Learning Discipline
Through Jiu Jitsu
Twice every week, fifteen to twenty students make their way
to the wrestling room inside the Hart building to participate in the BYU-I Jiu
Jitsu club, instructed by student Dave Ramos.
Brazilian Jiu Jitsu, which is the form students learn in the
campus club, is a composite of martial arts such as classical Japanese Jiu
Jitsu and Judo and has become a prevalent form of the martial art today.
“This semester, what I’m trying to do is build a good
foundation of basics,” Ramos says, adding that while in past semesters teaching
more complicated moves has proved ineffective in giving the students a base
knowledge, currently a great focus is put on “controlling position and setting
up moves.”
Ramos tells the students that the real dominating technique
in Jiu Jitsu is leverage instead of power.
The student must focus more on the actual maneuver rather than muscling
through it.
He continues by saying that many athletes, citing wrestlers
as a specific example, go into Jiu Jitsu thinking that they can muscle their
way through it, and while many of the techniques are the same, the point to Jiu
Jitsu is that “the small guy can beat the big guy.”

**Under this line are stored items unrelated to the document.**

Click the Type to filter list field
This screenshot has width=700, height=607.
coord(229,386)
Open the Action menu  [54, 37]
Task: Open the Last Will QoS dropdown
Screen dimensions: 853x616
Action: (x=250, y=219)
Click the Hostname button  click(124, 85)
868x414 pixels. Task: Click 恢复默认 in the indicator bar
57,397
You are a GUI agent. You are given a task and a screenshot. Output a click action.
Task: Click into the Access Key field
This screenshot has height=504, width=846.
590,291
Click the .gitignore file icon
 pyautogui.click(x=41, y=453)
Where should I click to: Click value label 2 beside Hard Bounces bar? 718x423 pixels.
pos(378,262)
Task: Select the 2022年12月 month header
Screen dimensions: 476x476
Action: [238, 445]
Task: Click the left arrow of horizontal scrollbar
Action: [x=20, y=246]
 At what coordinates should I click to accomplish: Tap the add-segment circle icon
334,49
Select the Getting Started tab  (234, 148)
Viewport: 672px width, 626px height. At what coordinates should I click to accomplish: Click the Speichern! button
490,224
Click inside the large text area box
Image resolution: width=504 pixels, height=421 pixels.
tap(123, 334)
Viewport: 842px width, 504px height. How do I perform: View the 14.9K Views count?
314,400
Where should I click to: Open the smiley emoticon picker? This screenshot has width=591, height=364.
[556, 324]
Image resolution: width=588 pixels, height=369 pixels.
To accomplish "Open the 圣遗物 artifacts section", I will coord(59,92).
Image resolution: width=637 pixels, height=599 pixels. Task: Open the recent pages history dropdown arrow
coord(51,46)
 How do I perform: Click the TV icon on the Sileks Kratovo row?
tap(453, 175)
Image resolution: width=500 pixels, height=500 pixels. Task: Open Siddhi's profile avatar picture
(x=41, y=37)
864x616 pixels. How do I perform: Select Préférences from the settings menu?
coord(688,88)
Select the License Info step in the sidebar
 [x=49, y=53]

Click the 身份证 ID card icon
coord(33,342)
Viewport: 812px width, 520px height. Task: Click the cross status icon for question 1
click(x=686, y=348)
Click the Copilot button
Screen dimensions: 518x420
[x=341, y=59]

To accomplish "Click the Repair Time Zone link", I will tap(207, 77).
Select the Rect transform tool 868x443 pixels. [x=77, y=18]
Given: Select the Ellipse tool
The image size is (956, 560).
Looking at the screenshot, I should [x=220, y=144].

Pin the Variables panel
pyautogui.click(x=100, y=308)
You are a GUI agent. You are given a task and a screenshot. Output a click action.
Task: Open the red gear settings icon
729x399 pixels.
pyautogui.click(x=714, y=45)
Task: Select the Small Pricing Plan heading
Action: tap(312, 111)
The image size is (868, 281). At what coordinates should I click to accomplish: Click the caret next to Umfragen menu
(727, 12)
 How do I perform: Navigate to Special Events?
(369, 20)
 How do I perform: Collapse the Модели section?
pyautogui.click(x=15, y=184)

According to www.shenwu.com,
this fighting style is designed to give the weaker of the fighters “an
effective method of defending against a larger and stronger attacker.”
Much of Jiu Jitsu consists of ground-fighting and
“grappling,” and the ground position, or being held under the attacker, is
often the desired position in eventually putting the other fighter into
submission.
He goes on to say that a key component to learning the
martial art of Jiu Jitsu or really any martial art is that one disciplines
oneself to become a good student, and one simply has to go in and commit to
learning.
Students attend to learn something new and useful, as well
as for the basic knowledge of the martial art.
“It was kind of like a personal dream (for me) to learn it,”
says BYU-I student Cameron Akana, who has been attending the club for a little
more than a month.
Ramos, a BYU-I junior majoring in elementary education, has
been practicing Jiu Jitsu for just under three years and has been instructing
here at school for a little over a year.
The club, which is held in Hart 101, meets on Wednesdays
from 7:00 p.m. to 9:00 p.m. and Saturdays from 11:00 a.m. to 1:00 p.m.